Top of Provided data
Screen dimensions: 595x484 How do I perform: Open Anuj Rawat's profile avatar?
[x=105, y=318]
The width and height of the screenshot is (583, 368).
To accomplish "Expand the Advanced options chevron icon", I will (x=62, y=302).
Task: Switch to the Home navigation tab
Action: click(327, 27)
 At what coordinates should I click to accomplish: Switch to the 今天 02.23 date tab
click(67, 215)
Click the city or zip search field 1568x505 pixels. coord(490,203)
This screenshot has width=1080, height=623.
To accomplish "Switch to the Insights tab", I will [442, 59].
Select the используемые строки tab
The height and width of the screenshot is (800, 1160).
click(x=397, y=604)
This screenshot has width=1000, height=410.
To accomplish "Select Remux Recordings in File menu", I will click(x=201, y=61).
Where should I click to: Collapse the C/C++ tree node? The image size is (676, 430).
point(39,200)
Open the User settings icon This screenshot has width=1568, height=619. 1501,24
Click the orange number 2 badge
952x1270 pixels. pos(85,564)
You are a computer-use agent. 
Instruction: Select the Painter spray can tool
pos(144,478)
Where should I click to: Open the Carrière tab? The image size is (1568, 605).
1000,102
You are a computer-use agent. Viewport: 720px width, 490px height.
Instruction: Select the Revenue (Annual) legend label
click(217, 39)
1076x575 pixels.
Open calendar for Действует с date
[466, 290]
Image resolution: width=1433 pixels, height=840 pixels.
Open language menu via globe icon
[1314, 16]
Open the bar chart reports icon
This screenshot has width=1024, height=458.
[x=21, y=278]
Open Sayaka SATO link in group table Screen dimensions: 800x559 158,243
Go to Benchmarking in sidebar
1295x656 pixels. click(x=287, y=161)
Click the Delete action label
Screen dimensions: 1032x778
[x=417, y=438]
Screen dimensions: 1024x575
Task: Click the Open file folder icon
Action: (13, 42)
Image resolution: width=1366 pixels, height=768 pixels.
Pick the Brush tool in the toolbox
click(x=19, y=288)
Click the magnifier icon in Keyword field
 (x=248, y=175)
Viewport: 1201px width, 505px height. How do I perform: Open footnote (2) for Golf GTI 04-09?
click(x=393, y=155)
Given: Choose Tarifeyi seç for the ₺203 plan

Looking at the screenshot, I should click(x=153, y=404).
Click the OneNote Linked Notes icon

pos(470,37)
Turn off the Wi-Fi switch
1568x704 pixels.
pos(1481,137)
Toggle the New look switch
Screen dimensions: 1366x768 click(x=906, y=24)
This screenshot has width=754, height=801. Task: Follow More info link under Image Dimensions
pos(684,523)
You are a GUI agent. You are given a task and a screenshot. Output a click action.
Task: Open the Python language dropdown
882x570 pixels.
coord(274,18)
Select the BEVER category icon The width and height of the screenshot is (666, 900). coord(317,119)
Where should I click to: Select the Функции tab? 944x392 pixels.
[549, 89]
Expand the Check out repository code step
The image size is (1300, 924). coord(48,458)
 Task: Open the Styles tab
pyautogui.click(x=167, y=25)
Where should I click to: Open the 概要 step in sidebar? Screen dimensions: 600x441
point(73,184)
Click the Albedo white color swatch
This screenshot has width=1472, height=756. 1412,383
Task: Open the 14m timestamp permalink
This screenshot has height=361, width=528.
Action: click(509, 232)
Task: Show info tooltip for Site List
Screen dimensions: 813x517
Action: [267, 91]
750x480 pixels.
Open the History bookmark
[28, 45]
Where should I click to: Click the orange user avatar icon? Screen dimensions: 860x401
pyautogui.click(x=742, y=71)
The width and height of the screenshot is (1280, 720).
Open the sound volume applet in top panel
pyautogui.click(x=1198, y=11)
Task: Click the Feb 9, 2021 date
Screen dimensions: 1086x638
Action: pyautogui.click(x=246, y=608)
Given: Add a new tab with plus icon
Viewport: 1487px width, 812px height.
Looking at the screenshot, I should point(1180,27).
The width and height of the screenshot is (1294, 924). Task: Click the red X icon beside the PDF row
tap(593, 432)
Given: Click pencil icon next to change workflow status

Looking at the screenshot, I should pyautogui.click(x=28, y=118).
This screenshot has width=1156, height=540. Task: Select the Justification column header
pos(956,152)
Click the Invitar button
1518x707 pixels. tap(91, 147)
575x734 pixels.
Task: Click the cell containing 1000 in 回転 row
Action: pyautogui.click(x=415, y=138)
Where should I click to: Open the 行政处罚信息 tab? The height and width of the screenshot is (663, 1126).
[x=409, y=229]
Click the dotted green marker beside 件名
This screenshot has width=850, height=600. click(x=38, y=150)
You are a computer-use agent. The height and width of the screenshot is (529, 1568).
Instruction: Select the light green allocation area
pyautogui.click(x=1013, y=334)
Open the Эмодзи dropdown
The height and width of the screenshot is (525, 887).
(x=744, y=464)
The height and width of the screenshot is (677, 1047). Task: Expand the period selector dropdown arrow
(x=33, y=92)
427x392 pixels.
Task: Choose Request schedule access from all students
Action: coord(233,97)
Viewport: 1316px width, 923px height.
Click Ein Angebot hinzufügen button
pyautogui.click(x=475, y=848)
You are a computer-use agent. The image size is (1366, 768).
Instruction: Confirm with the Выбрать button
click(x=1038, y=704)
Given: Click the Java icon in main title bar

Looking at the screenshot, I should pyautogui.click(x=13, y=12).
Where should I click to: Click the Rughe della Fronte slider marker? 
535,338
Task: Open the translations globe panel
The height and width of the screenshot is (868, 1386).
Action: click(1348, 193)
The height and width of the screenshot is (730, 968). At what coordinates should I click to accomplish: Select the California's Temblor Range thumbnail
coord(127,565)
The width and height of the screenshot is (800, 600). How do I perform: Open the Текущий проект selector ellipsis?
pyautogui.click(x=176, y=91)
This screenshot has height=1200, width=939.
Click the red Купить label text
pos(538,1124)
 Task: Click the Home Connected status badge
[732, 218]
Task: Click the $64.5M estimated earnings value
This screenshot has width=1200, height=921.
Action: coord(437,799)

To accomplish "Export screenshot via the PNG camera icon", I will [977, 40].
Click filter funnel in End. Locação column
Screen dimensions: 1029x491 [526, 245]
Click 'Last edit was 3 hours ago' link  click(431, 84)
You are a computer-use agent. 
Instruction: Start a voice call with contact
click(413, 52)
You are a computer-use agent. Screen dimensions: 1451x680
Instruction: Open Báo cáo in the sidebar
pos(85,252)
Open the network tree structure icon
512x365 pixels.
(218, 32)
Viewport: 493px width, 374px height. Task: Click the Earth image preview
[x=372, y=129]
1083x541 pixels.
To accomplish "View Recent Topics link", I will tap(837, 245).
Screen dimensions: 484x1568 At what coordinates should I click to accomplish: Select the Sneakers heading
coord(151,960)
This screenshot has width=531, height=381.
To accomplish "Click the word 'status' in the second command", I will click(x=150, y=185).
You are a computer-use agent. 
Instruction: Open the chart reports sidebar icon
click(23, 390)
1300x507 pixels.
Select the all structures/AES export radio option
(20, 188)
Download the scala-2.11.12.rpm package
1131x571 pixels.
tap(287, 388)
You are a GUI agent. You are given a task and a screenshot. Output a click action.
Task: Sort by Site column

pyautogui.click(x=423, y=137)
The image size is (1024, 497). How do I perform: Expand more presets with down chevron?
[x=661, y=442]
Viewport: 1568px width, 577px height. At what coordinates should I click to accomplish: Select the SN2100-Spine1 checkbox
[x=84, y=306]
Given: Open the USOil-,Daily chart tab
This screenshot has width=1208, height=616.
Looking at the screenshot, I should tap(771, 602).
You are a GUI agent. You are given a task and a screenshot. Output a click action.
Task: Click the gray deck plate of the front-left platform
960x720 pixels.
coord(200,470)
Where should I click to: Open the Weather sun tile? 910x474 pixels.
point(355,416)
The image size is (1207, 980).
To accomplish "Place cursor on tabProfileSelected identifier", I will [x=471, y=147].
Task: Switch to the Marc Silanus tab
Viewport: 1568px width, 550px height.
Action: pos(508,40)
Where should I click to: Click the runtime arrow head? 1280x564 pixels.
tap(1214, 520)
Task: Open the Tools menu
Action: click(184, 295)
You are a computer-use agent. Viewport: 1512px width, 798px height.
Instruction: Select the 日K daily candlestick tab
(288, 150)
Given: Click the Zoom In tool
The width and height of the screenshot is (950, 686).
Bottom of Provided data
Across all the records above, count the lines that contain "resolution" and reply with only the number.

# Solution for this task:
2